RedHawk by Apache/Ansys

To run RedHawk in distributed parallel mode, you need to use the scripts in $VOVDIR/eda/Ansys/redhawk.
  • If you are running a version of Altair Accelerator before 2014.03, you need to apply the "redhawk_scripts" patch. Request the patch from https://www.pbsworks.com/ContactSupport.aspx
  • You need to create an environment called REDHAWK. Use as template the file in $VOVDIR/eda/Ansys/redhawk/REDHAWK.start.sh
    % cp $VOVDIR/eda/Ansys/redhawk/REDHAWK* $VOVDIR/local/environments/.
    % vi $VOVDIR/local/environments/REDHAWK.start.sh
  • Test the environment with this sequence:
    % ves BASE+REDHAWK
    % which redhawk              ## Do you have redhawk in the path?
    % which nc_redhawk           ## Do you have nc_redhawk?
    % lmstat -f redhawk          ## Is LM_LICENSE_FILE correct?
    
  • You may need to identify the taskers in your farm that can run RedHawk. If all taskers are ok, you may skip this step. To identify the taskers, use the taskerClass.table file and add the resource "hasRedhawk" to selected taskers.
    lnx0021:  hasRedhawk
    lnx0022:  hasRedhawk
    lnx0023:  
    lnx0024:  hasRedhawk
  • You need an nc.cfg configuration file for the -dmp option of redhawk.
    GRID_TYPE RTDA
    ## This number must match the number in option -dp in nc run.
    NUMBER_OF_JOBS 4
    
    ## This assumes you have a jobclass called "redhawk"
    QUEUE_NAME redhawk

Running Without License Management

To get started and understand how distributed processing works, let's run without worrying about licenses.

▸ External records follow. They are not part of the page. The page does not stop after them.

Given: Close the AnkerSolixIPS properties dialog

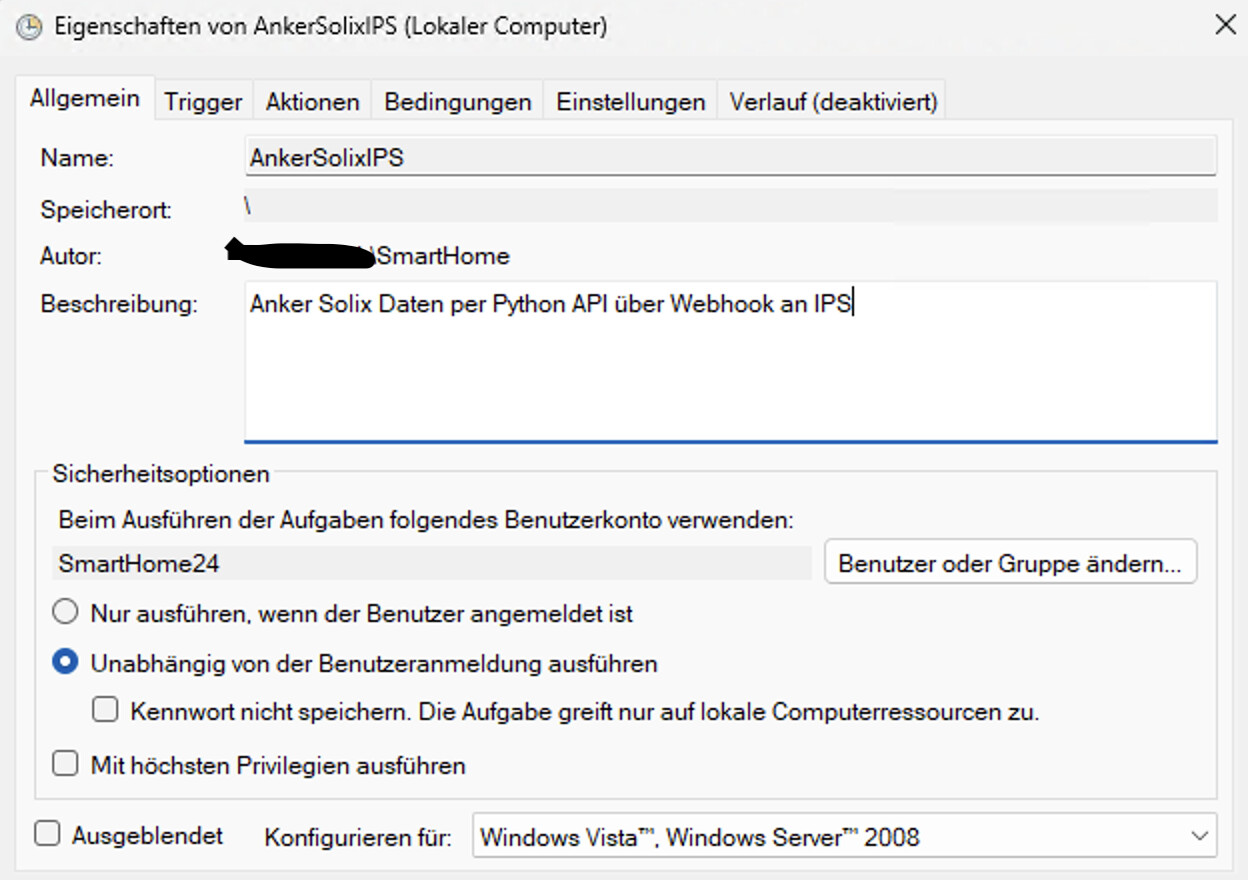Looking at the screenshot, I should pyautogui.click(x=1224, y=25).
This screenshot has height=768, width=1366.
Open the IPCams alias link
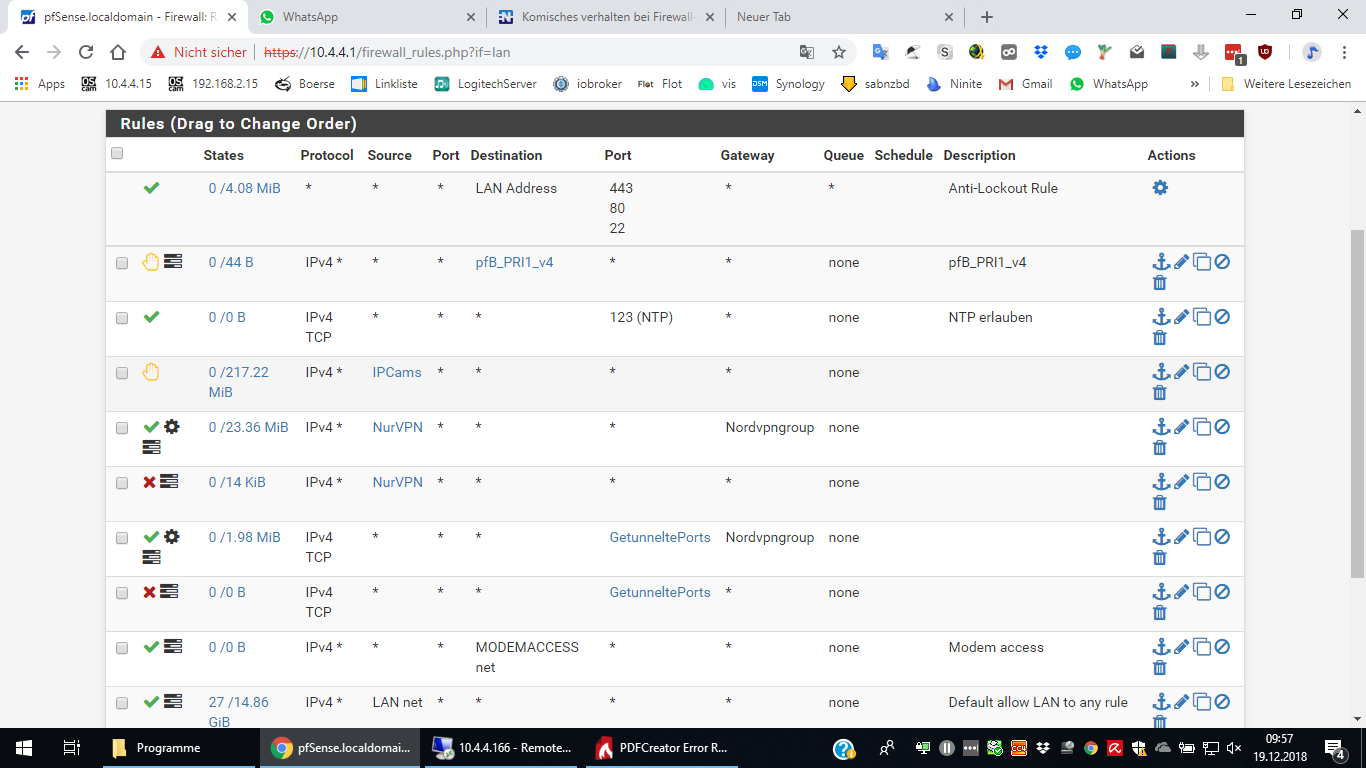pos(397,372)
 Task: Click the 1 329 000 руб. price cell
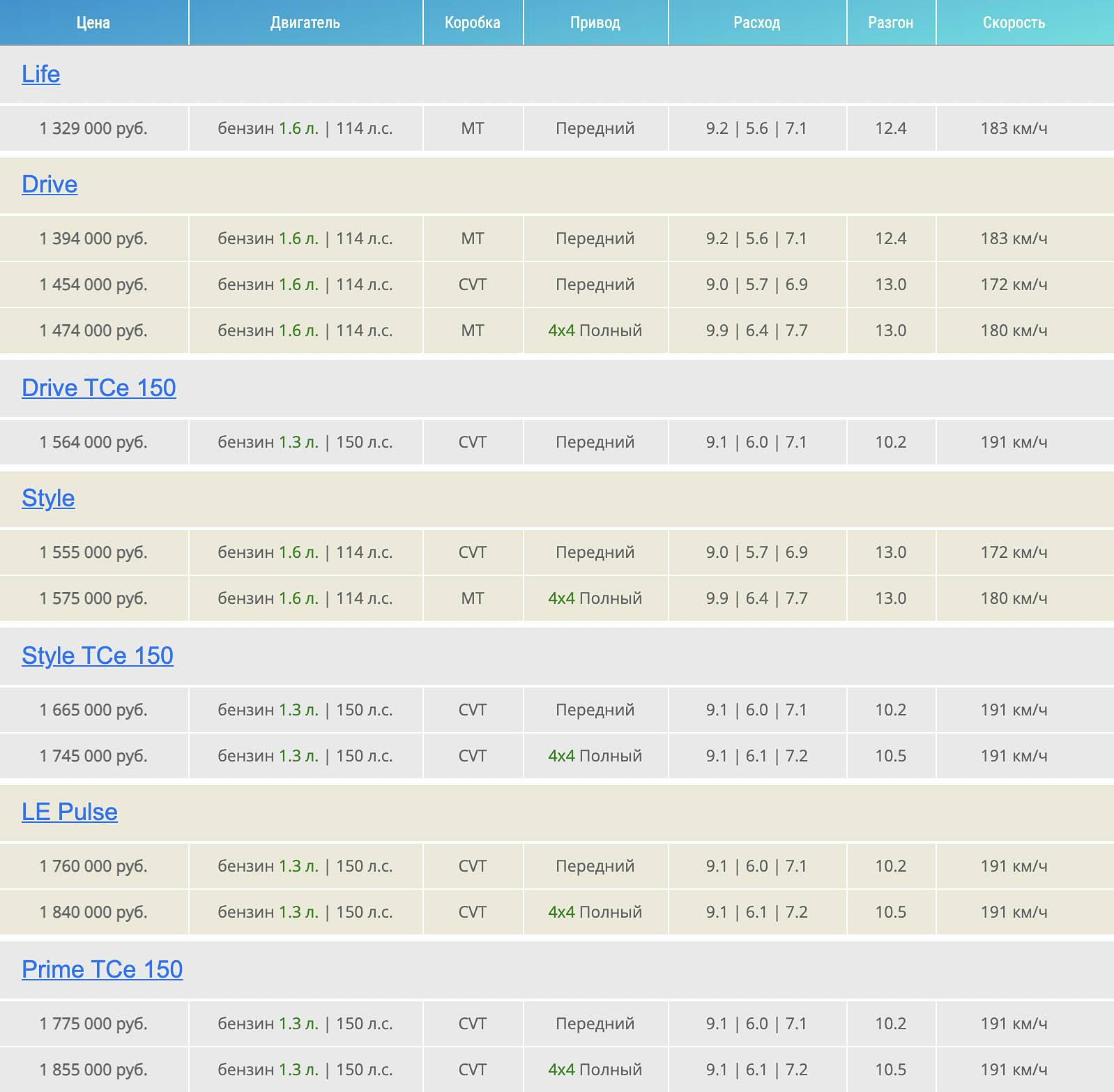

We want to run a redhawk job using the script run.tcl. We want to run the job on 4 machines, in addition to the master process, i.e. we need 5 parallel components. For now, let's assume that all components are similar in terms of resource requirements.
% ves BASE+REDHAWK
% setenv DISPLAY "good_name_for_DISPLAY:XX"
% nc run -e SNAPSHOT+D,DISPLAY=$DISPLAY -profile -preemptable 0 \
    -dp 4 -dpres hasRedhawk -dpwait 3m \
        nc_redhawk \
       -lmwait  -dmp nc.cfg -f run.tcl 

Explanation of options

-e SNAPSHOT+D,DISPLAY=$DISPLAY
Take the current environment, including the DISPLAY variable. This may not be necessary if running in batch mode (option -b of redhawk).
-profile
Track RAM and CPU usage of each component of the job. In the case of redhawk, you need to have 2014.03 or more to see the usage, because of the way the processes of redhawk detach themselves from their parents.
-preemptable 0
In general, you do not want to preempt jobs that are as complex as these.
-dp 4
We want 4 processes, one of which becomes the "master" and the other 3 will be the work-horses. The master runs in the first component of the Distributed Parallel job.
-dpres
Run each component on machines that have the "hasRedhawk" resource.
-dpwait 3m
Wait up to 3 minutes for all components to be started. If 3m pass from the start of the first component and not all components are started, the dispatch is aborted and soon after restarted with a longer wait time.
nc_redhawk
This is the script that is started on the master component and that activates all other components. Techincal note: In Altair Accelerator, all components are up and running when this script runs and the script convinces OpenMPI to use a special ssh script to launch the appropriate command on each of the remote components.
-lmwait -dmp nc.cfg -f run.tcl
The actual redhawk command you want to run